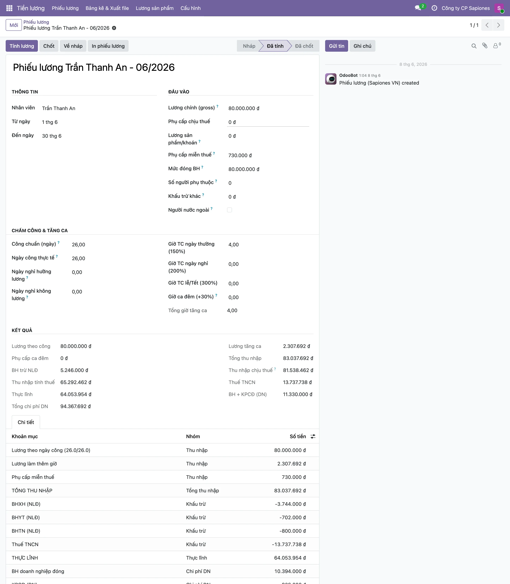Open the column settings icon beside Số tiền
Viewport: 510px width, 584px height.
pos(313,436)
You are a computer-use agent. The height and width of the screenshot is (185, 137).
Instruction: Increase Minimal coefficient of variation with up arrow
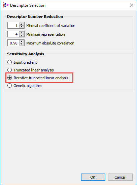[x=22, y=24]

════════

What the task asks
Pictures are not part of the copy; reproduce exactly and only the lines from the line containing "You are a computer-use" through the end of the listing.

Response to this task
You are a computer-use agent. The height and width of the screenshot is (185, 137).
Instruction: Increase Minimal coefficient of variation with up arrow
[x=22, y=24]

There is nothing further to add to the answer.